Only one stretch of the data below should be repeated: the lines from the line containing "Select the Radio sidebar menu item" through the line containing "Click the Share", inclusive, exactly as they are.

Collected data

-=-=-=-=-

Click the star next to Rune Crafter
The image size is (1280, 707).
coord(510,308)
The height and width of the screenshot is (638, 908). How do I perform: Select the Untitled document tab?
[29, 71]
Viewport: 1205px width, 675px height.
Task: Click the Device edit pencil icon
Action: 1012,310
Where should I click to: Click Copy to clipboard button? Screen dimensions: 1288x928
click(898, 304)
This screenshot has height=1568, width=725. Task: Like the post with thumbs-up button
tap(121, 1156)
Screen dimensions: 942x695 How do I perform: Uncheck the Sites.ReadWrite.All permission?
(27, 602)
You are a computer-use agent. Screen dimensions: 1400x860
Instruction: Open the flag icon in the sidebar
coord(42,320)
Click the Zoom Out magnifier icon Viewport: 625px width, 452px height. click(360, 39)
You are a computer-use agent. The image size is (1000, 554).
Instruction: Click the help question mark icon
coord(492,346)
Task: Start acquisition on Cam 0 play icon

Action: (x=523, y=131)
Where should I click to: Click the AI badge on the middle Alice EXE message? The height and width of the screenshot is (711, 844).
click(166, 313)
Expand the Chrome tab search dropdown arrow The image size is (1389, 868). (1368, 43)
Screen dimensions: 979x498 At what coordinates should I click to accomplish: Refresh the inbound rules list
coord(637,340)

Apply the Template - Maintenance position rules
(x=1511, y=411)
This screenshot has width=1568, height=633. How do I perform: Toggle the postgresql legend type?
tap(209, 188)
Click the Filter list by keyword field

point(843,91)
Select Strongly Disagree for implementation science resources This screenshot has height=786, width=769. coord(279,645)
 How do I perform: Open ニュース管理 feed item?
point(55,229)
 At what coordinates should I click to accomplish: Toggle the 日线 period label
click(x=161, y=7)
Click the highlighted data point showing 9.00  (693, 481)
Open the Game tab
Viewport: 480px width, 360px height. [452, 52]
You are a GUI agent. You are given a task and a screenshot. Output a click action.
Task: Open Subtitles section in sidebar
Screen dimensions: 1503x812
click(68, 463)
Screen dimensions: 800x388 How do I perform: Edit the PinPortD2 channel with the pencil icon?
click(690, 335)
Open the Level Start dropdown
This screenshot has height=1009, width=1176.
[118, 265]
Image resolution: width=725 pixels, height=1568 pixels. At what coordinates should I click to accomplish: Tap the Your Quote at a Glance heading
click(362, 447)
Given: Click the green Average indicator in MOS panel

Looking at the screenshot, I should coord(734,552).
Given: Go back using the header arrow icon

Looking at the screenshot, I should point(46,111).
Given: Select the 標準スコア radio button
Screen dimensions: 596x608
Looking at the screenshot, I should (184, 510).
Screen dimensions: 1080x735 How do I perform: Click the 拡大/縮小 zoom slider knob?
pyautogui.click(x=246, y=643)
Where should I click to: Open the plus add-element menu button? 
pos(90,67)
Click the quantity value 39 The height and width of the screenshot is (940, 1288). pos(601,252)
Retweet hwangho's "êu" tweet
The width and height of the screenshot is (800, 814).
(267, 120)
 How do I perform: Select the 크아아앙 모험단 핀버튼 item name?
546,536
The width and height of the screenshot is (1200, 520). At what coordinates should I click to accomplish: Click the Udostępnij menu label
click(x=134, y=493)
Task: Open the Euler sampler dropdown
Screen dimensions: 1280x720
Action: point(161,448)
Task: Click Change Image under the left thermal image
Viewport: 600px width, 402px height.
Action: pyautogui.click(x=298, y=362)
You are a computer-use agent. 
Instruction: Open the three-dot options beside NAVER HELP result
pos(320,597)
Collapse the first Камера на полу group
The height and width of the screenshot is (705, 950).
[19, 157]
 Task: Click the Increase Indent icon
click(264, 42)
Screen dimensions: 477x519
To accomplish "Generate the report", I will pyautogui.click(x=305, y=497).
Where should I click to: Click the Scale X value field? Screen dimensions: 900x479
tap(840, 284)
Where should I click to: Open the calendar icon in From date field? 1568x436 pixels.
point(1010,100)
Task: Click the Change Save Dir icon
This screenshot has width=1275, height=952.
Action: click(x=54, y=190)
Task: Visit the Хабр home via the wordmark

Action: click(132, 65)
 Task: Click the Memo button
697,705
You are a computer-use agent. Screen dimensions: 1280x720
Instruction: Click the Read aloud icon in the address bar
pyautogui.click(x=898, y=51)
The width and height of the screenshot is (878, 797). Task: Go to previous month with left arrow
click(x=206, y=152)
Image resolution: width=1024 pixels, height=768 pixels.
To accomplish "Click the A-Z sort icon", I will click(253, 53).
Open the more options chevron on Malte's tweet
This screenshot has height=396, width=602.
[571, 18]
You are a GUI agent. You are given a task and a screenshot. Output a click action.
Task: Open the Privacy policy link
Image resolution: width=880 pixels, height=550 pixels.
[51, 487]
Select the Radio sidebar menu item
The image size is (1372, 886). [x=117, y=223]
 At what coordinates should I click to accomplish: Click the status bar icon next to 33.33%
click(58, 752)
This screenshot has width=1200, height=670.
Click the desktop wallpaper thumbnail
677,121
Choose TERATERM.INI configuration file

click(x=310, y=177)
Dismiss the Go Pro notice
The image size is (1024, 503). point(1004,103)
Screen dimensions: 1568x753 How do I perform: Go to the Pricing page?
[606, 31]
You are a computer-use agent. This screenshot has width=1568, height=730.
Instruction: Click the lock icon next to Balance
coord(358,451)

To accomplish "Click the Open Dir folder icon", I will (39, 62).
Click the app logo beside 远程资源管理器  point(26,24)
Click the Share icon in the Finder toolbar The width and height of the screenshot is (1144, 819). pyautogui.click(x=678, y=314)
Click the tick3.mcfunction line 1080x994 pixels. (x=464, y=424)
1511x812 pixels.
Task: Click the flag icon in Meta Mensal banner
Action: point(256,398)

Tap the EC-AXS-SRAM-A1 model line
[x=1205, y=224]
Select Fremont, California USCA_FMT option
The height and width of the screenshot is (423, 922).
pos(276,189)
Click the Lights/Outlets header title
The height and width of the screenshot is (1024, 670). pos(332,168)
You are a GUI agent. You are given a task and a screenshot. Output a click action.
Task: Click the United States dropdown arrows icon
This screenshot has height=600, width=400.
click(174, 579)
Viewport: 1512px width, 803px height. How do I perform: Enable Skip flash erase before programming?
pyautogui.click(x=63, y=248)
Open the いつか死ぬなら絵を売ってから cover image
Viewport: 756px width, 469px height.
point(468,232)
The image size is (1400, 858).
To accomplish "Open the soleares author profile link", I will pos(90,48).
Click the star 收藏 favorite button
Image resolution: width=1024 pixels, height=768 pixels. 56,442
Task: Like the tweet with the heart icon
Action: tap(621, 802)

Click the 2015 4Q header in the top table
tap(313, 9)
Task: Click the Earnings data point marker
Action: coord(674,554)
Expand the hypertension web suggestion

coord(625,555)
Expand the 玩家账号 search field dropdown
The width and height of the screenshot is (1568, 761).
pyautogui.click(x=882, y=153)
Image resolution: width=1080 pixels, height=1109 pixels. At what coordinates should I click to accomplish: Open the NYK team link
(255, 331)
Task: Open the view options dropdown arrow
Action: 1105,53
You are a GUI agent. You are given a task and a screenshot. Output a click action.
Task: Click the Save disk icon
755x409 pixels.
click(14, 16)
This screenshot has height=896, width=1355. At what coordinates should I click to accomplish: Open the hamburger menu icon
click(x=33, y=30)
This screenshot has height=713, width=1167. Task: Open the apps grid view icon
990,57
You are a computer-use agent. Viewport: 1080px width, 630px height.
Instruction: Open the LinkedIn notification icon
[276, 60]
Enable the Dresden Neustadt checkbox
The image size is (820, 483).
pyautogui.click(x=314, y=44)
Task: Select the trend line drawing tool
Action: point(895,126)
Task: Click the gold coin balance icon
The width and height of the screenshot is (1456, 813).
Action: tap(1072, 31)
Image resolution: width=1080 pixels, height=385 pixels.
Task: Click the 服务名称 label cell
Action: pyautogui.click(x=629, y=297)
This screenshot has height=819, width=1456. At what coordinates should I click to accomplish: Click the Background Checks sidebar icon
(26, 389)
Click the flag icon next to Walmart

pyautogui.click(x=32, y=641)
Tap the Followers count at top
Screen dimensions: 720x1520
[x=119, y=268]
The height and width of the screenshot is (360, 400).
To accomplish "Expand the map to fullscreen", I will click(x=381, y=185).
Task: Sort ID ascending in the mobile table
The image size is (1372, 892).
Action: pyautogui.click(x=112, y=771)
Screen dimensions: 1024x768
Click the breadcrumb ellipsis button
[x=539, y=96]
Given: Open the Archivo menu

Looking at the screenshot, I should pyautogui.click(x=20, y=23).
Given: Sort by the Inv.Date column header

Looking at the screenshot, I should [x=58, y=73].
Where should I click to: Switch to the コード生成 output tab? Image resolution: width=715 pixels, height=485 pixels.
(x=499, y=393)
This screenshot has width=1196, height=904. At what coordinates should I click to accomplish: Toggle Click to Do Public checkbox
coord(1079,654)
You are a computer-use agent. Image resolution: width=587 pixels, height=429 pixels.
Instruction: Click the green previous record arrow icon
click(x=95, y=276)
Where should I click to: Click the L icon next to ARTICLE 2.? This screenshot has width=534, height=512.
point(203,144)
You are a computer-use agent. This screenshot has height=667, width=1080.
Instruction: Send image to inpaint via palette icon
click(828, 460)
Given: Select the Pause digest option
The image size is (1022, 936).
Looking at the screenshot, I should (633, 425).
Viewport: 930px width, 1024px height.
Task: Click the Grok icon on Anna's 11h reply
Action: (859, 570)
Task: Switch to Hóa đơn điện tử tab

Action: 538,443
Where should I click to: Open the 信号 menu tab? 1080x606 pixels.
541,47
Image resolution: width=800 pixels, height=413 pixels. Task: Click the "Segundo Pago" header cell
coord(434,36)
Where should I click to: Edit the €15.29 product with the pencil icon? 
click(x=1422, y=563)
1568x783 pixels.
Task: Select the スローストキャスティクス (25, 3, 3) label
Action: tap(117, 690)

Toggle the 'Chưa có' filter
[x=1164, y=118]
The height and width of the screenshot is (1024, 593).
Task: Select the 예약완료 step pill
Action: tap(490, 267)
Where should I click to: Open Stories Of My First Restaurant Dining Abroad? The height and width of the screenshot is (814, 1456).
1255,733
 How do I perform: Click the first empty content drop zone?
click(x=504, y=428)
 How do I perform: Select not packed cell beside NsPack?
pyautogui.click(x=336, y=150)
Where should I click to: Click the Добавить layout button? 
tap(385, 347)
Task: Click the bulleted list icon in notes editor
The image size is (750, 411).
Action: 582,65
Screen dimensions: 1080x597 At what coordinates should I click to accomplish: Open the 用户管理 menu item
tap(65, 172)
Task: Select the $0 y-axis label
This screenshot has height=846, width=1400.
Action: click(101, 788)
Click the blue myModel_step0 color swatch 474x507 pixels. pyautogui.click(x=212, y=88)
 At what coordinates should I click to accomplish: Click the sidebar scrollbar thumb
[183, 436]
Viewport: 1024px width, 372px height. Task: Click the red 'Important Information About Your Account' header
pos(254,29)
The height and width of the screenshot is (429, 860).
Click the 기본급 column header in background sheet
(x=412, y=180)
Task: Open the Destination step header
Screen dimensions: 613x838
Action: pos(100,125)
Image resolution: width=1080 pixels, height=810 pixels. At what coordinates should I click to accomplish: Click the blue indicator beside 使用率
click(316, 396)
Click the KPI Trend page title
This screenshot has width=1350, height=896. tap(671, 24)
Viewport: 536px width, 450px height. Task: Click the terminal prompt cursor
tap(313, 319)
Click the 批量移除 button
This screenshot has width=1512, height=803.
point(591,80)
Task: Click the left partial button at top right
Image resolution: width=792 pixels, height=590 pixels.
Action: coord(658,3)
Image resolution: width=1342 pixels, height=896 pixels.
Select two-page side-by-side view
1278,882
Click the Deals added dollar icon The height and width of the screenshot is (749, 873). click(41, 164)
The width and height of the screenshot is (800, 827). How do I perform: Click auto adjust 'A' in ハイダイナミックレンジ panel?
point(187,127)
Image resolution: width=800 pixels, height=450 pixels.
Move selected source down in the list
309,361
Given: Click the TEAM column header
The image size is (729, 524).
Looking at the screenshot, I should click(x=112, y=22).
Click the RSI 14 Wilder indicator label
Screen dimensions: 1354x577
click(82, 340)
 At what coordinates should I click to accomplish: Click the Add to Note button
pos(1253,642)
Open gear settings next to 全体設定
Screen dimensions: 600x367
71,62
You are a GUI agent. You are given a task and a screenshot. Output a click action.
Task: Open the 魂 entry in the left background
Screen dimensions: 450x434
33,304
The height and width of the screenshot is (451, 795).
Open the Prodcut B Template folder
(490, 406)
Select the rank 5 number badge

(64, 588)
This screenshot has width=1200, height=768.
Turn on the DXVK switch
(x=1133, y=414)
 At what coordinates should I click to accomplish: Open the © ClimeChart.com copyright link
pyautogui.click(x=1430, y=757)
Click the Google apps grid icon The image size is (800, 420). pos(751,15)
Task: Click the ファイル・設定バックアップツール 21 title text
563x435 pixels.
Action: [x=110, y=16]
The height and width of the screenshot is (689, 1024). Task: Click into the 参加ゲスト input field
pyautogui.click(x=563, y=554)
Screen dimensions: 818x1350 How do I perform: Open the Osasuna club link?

-=-=-=-=-

Result of this exercise >>
Select the Radio sidebar menu item
The image size is (1372, 886). [x=117, y=223]
 At what coordinates should I click to accomplish: Click the status bar icon next to 33.33%
click(58, 752)
This screenshot has width=1200, height=670.
Click the desktop wallpaper thumbnail
677,121
Choose TERATERM.INI configuration file

click(x=310, y=177)
Dismiss the Go Pro notice
The image size is (1024, 503). point(1004,103)
Screen dimensions: 1568x753 How do I perform: Go to the Pricing page?
[606, 31]
You are a computer-use agent. This screenshot has width=1568, height=730.
Instruction: Click the lock icon next to Balance
coord(358,451)

To accomplish "Click the Open Dir folder icon", I will (39, 62).
Click the app logo beside 远程资源管理器  point(26,24)
Click the Share icon in the Finder toolbar The width and height of the screenshot is (1144, 819). pyautogui.click(x=678, y=314)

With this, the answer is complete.